低剂量LPS激活NF-κB促进胰岛β细胞株NIT-1增殖

目的探讨脂多糖(lipopolysaccharide,LPS)对小鼠胰岛β细胞增殖的影响及NF-κB信号途径的调节作用。方法不同剂量LPS按不同时间刺激小鼠胰岛β细胞株NIT-1细胞,并使用NF-κB特异性抑制剂Bay11-7082(5μmol·L-1)进行干预。使用cell counting kit-8(CCK-8)试剂检测细胞增殖,Western blot检测NIT-1细胞磷酸化I-κBα(pI-κBα)和总I-κBα蛋白水平。结果LPS在0.1、0.5、1.0、5.0mg·L-1刺激72h对NIT-1细胞增殖有促进作用,在5.0mg·L-1浓度时促进作用减弱,在10.0mg·L-1浓度时对NIT-1细胞增殖无明显影响;NF-κB特异性抑制剂Bay11-7082可阻断LPS对NIT-1细胞增殖的促进作用;LPS刺激后60～120min,NIT-1细胞磷酸化I-κBα相对于总I-κBα蛋白水平增高;Bay11-7082阻断LPS诱导的NIT-1细胞I-κBα蛋白磷酸化。结论低剂量LPS促进NIT-1细胞增殖,NF-κB激活可能参与其过程。

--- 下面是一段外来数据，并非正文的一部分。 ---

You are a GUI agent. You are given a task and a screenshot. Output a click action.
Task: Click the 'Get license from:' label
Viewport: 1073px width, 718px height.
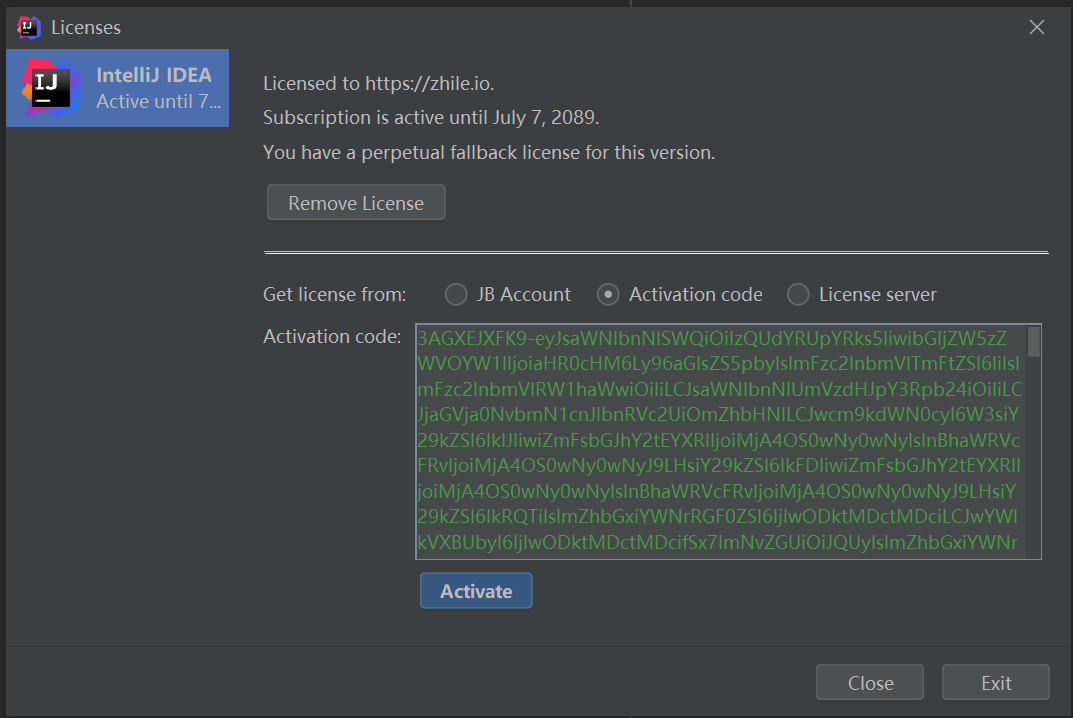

Low dose LPS enhances proliferation of a mouse insulinoma cell line NIT-1

Aim To investigate the effect of LPS on proliferation of pancreatic islet cells in a mouse insulinoma cell line NIT-1 and the role of nuclear factor-B (NF-κB) in the process.Methods NIT-1 cells were cultured and challenged with LPS at different concentrations and for different time courses. A specific NF-κB inhibitor,Bay11-7082,was used either alone or as a pretreatment followed by LPS being added to the medium to test the involvement of NF-κB in LPS-induced cell growth.Cell proliferation was evaluated through cell counting kit-8 reagents.The protein levels of I-κB and phosphorylated I-κB (pI-κB) were detected by Western blot by specific antibodies.Results LPS dose-dependently enhanced NIT-1 cell proliferation at the concentrations from 0.1 to 1.0 mg·L-1 after treatment for 72 hours.The effect was also observed at the does of 5.0 mg·L-1 but became less remarkable. No significant difference was observed when LPS was applied at the does of 10.0 mg·L-1.LPS-induced increase in NIT-1 cell growth was blocked by pretreatment with Bay11-7082.Correspondingly,the protein level of pI-κB relative to total I-κB was significantly increased in NIT-1 cells challenged with LPS for 60 and 120 minutes.LPS-induced phosphorylation of I-κB was remarkably blunted by Bay11-7082.Conclusions Low does LPS can enhance proliferation of NIT-1 cells,in which NF-κB may be involved.